Amanda menelan ludah, membasahi kerongkongannya yang tercekat.
Kenapa sih kau, Steinhart? Tidak tahu. Tolong, jangan bertanya padanya karena ia pun tak mengerti. Semenjak peristiwa di danau itu, ia-- For God's sake, lupakan. Lupakan. Beritahu bagaimana caranya agar ia lupa, please... Teringat bahwa ia belum berhasil mempraktekkan mantra, Amanda menggenggam tongkatnya lebih erat--telapak tangannya berkeringat kalau kau mau tahu--dan dengan frustasi bibirnya melafalkan, "Alarte Ascendare!" Bantal di hadapannya melonjak, hanya terlompat beberapa sentimeter ke atas.
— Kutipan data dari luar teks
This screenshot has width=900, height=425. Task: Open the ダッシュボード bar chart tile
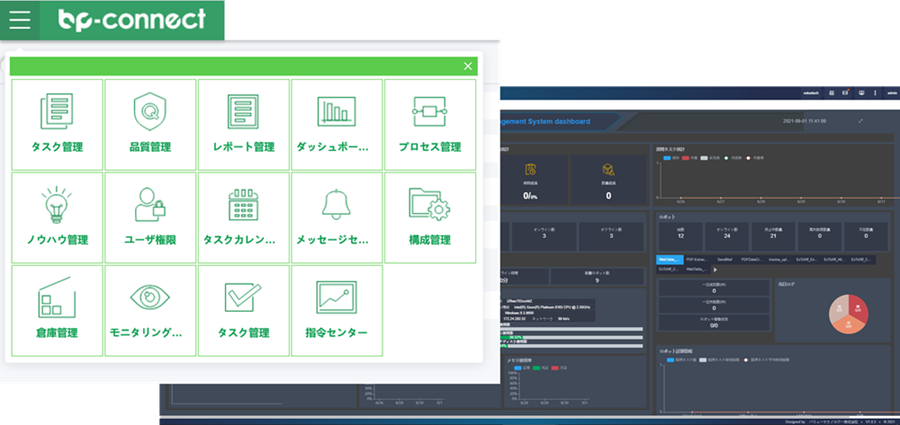(x=336, y=124)
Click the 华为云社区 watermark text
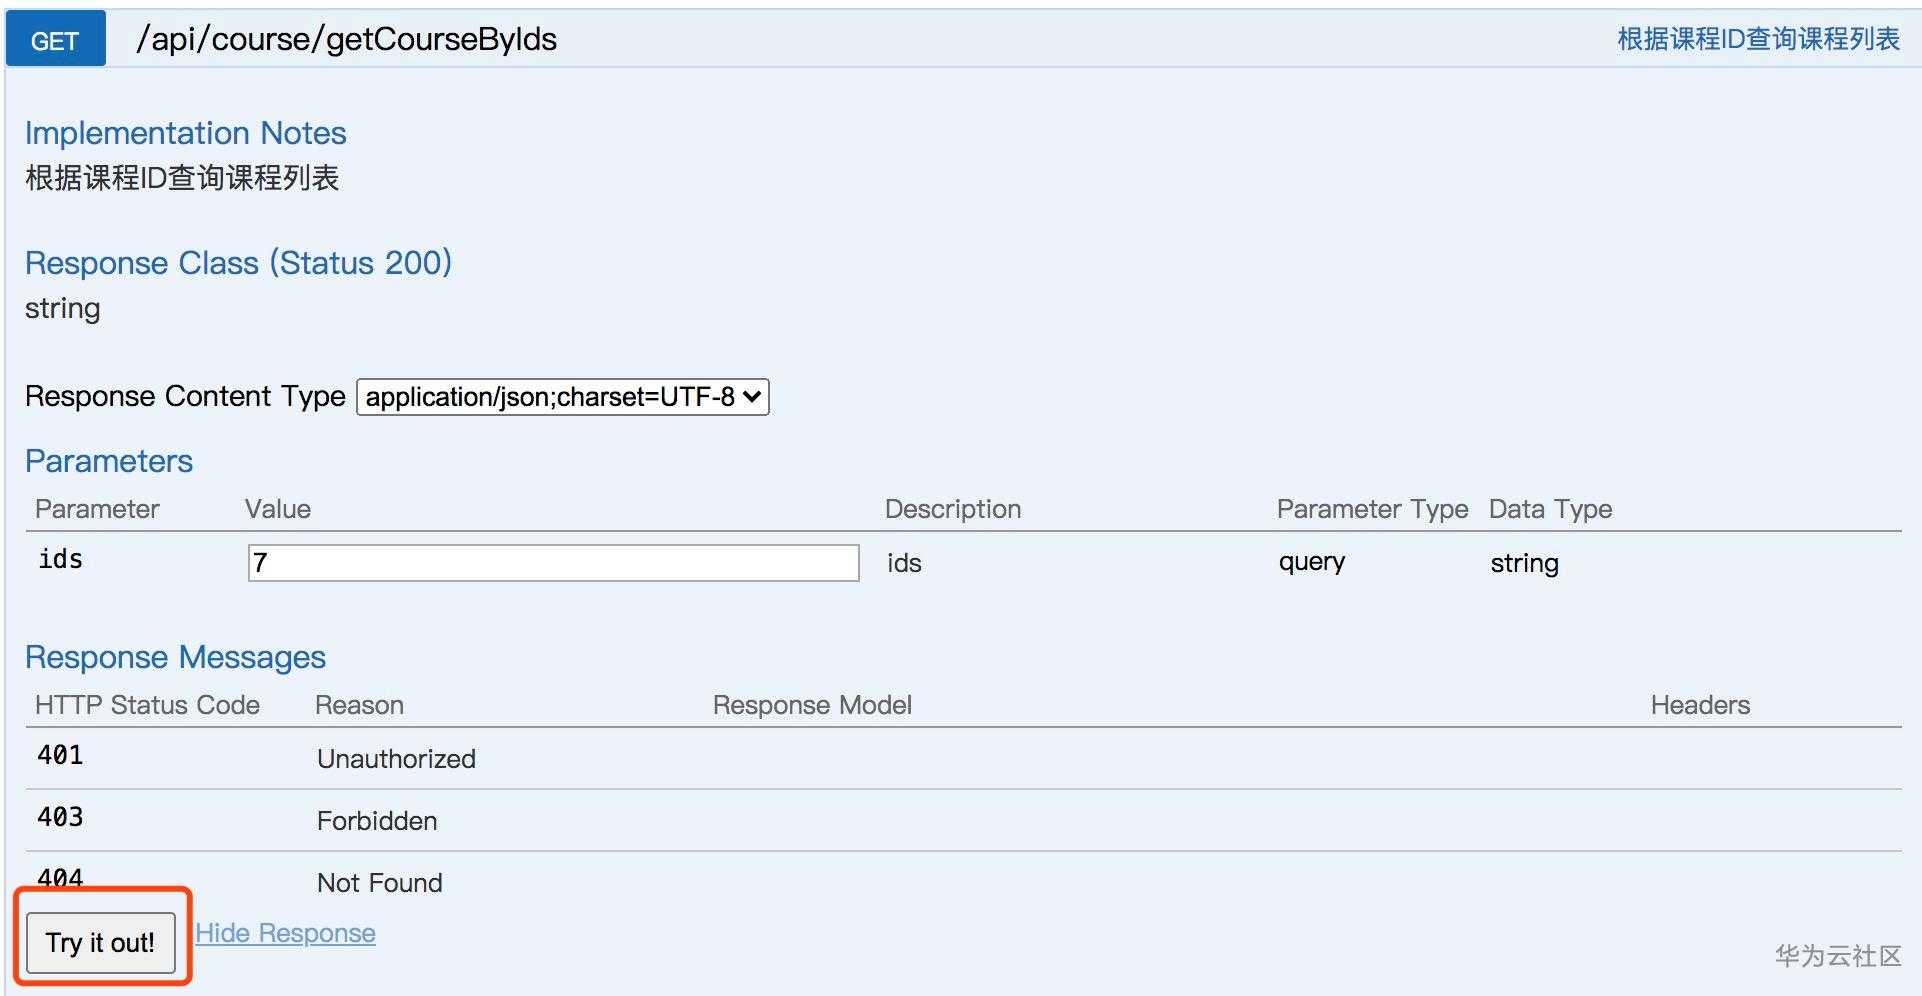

God, ayolah. Sekali lagi. Kalau kali ini tak berhasil juga, sudahlah, ia menyerah. "Alarte Ascendare!" Alangkah beruntungnya ia karena sang bantal memutuskan untuk patuh dan melompat tinggi hingga langit-langit, membentur atap sebelum kembali terjatuh. Syukurlah. Amanda menelungkupkan wajah ke atas meja, berdoa dalam hati--hilangkanlah perasaan dalam hatinya ini, Tuhan. Apapun namanya.